▶ DIRECTIONS FOR THIS TASK:
The stretch wanted below opens at the line containing "Task: Close the command prompt window" and closes at the line containing "Given: Bookmark this page with star icon". Please return it exactly, with no other lines.

======

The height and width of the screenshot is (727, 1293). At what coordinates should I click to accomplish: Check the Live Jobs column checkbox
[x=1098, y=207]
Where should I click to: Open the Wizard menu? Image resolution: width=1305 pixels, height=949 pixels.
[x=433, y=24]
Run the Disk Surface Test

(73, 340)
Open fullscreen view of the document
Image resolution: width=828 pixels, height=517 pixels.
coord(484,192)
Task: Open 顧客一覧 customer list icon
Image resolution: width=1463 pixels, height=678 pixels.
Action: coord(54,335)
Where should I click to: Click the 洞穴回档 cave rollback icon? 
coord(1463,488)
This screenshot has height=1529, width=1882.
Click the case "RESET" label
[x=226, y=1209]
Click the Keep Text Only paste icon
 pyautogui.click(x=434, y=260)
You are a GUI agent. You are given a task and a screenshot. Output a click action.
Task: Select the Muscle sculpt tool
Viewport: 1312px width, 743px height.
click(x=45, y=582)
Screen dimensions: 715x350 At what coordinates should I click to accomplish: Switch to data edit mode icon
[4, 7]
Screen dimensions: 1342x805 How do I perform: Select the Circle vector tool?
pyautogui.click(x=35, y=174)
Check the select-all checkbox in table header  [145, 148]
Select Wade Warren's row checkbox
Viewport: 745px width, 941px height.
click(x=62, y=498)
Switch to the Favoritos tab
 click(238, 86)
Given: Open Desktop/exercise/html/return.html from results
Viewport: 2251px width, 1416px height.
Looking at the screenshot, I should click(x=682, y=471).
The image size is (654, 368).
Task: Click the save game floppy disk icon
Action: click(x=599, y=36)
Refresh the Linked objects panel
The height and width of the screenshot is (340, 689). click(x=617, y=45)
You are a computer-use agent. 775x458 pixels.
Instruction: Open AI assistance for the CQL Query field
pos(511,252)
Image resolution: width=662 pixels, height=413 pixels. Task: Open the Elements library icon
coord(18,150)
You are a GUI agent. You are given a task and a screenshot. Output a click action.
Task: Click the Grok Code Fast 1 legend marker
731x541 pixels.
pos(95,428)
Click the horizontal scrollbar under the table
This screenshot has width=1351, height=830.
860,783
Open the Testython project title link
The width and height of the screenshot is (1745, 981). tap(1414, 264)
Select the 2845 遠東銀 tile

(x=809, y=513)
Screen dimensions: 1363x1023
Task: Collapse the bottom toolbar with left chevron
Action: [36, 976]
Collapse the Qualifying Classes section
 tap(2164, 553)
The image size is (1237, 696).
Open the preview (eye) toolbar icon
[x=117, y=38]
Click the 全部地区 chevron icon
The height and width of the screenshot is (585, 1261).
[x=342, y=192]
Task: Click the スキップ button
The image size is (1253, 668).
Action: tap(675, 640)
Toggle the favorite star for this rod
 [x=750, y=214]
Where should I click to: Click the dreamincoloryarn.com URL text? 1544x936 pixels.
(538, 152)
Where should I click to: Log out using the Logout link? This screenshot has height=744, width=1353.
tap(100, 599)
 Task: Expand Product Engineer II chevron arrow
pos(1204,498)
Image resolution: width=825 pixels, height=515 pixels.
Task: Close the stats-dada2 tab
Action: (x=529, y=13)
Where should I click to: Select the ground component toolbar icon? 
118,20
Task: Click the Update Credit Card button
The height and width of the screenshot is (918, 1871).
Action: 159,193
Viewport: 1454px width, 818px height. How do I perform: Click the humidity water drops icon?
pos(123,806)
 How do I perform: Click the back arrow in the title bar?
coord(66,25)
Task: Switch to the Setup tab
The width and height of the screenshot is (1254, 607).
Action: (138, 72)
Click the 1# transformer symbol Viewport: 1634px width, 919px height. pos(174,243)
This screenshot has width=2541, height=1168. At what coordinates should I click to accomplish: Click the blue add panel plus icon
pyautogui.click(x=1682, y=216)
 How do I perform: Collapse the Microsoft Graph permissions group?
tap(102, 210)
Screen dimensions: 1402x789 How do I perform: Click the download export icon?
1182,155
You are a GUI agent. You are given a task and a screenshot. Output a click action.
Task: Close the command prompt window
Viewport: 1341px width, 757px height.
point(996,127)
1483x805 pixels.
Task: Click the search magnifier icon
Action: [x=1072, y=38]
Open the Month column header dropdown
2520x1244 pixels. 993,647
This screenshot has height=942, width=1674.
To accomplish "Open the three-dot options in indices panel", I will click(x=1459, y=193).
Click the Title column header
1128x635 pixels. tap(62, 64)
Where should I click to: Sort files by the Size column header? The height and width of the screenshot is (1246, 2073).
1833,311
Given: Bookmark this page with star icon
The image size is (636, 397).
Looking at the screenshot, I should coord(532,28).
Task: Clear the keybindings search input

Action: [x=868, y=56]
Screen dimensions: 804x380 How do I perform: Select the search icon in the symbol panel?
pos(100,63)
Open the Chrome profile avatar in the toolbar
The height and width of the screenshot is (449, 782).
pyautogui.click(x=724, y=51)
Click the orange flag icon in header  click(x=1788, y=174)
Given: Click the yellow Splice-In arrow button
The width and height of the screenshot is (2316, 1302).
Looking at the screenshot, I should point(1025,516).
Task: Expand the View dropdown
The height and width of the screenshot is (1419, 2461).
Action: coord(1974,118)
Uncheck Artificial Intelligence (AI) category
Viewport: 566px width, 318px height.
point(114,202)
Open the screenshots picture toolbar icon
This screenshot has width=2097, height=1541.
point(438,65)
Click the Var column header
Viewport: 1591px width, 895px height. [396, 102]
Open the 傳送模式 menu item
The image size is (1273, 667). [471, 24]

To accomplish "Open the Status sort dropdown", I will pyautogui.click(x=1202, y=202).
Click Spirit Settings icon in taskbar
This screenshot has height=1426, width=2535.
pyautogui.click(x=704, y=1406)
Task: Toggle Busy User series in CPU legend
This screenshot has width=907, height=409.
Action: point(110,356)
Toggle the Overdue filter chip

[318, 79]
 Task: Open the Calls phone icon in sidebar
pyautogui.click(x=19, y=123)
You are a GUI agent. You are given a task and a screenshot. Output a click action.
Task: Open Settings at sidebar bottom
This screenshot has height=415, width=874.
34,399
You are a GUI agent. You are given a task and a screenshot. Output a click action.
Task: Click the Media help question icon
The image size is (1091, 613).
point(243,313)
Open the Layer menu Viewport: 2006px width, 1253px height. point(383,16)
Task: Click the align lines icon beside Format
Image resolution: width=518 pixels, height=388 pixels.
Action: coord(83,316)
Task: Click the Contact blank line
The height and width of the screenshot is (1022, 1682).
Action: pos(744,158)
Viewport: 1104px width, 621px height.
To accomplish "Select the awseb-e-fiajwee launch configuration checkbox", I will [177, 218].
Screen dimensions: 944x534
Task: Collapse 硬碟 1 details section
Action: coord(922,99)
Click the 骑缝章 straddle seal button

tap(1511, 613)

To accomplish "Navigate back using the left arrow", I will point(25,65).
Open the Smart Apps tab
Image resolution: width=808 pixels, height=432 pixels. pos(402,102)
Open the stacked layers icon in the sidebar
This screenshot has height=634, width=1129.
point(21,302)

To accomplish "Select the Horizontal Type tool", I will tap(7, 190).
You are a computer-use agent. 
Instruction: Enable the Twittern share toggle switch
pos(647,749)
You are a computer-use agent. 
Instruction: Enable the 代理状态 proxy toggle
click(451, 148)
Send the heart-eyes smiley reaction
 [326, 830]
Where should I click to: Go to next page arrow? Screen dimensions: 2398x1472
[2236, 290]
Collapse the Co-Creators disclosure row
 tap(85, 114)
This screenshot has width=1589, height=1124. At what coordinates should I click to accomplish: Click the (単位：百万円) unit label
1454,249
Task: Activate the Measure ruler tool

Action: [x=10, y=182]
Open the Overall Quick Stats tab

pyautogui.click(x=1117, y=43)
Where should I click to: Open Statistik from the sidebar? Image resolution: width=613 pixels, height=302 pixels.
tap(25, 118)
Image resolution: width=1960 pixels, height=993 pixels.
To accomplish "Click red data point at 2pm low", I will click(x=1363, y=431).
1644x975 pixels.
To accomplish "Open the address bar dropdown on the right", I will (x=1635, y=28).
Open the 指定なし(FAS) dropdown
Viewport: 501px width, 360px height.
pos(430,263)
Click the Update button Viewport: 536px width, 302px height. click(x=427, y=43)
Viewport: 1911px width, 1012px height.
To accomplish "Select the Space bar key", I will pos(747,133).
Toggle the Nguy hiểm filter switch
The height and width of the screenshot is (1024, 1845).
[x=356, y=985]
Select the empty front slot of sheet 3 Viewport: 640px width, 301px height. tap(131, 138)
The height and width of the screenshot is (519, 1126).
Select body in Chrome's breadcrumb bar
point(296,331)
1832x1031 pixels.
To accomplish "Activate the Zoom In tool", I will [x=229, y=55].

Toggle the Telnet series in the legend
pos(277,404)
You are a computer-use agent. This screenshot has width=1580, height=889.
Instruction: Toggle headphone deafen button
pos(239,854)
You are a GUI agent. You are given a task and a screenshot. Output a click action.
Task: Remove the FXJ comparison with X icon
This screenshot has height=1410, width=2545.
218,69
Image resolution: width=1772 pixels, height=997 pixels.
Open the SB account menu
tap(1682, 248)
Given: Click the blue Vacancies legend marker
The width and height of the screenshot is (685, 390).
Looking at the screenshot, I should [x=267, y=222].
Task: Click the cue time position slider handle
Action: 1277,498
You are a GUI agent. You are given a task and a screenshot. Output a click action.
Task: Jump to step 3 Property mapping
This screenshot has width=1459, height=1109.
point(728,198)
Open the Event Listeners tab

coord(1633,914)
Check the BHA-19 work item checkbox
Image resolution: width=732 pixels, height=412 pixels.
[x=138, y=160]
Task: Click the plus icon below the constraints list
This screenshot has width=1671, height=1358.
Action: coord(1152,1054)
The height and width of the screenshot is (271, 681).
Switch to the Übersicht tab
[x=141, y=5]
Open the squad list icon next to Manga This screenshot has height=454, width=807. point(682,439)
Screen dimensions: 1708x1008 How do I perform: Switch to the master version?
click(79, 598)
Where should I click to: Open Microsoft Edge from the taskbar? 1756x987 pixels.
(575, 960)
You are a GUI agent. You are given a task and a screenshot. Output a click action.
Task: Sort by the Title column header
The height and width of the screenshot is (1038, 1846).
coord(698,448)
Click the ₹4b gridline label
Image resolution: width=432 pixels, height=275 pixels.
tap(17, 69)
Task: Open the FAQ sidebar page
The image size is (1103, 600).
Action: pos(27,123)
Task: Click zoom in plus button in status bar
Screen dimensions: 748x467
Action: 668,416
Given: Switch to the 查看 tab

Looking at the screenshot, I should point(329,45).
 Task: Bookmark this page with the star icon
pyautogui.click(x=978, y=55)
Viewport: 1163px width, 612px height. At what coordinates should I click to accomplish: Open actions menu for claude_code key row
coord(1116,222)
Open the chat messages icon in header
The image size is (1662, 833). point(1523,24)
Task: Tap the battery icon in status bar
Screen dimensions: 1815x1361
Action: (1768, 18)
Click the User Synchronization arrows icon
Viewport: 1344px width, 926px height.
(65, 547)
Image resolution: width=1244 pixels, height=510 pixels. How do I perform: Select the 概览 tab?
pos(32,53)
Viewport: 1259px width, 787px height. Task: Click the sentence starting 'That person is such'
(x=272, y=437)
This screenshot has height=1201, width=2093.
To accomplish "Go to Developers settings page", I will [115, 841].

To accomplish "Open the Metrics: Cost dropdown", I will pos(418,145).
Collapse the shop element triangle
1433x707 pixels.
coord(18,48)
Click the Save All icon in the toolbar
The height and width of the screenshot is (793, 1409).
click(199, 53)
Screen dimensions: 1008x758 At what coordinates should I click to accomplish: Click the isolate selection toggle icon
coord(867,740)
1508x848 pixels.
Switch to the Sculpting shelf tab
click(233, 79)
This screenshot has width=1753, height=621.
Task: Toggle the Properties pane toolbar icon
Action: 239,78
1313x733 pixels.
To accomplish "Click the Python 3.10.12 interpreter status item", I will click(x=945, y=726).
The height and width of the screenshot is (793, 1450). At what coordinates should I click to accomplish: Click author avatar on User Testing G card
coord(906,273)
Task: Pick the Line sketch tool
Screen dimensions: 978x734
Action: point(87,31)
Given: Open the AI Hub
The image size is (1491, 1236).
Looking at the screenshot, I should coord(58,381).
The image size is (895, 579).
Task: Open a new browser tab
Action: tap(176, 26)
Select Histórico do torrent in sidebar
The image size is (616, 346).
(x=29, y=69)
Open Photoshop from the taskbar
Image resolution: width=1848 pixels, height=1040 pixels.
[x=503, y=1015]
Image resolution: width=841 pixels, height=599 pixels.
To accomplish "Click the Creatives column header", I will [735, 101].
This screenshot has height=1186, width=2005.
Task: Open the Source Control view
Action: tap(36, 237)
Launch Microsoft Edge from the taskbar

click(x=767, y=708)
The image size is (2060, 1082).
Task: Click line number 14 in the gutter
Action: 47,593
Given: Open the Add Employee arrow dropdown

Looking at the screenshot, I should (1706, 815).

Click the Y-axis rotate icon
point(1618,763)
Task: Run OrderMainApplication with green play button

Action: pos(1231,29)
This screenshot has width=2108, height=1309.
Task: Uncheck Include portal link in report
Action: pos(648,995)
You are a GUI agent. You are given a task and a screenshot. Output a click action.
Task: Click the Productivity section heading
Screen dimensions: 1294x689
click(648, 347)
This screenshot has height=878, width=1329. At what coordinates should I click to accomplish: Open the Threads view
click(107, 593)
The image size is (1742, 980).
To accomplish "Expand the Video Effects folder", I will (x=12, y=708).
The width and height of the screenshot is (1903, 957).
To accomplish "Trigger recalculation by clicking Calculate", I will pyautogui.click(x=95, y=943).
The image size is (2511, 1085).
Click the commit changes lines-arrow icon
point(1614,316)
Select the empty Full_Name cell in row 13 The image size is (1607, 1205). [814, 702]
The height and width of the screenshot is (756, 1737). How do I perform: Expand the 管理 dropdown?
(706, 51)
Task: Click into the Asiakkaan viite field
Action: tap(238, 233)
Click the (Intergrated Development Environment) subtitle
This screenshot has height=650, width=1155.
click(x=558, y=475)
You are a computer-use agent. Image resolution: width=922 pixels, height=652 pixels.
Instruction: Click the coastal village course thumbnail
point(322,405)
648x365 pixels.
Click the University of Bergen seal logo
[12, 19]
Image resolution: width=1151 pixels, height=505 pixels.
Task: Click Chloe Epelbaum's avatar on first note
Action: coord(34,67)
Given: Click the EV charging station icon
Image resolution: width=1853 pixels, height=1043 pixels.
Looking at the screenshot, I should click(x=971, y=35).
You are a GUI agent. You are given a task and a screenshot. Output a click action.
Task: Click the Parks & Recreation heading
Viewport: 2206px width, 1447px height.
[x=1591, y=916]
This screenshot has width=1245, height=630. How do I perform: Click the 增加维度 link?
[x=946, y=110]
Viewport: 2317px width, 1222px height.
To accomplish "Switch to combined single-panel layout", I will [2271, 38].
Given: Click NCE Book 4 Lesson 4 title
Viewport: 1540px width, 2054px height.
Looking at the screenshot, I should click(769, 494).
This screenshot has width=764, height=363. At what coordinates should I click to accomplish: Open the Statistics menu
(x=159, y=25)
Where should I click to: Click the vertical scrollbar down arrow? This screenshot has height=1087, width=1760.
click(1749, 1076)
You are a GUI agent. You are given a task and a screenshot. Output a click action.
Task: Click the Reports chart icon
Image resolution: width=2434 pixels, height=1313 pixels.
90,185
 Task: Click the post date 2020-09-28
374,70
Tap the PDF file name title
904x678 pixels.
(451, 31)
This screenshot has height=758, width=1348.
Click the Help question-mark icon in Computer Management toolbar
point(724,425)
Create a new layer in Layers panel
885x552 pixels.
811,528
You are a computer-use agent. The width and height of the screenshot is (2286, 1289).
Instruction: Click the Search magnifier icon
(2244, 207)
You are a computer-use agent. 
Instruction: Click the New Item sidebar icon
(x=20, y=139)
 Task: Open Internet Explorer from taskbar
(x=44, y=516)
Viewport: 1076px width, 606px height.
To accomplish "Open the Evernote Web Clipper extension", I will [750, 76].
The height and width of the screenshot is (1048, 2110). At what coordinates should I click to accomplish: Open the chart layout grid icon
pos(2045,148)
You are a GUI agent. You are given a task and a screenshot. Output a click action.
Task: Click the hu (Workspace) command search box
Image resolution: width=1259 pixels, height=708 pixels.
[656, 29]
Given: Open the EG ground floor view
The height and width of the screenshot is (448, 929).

======

▶ RESULT OF THIS EXERCISE:
Task: Close the command prompt window
Viewport: 1341px width, 757px height.
point(996,127)
1483x805 pixels.
Task: Click the search magnifier icon
Action: [x=1072, y=38]
Open the Month column header dropdown
2520x1244 pixels. 993,647
This screenshot has height=942, width=1674.
To accomplish "Open the three-dot options in indices panel", I will click(x=1459, y=193).
Click the Title column header
1128x635 pixels. tap(62, 64)
Where should I click to: Sort files by the Size column header? The height and width of the screenshot is (1246, 2073).
1833,311
Given: Bookmark this page with star icon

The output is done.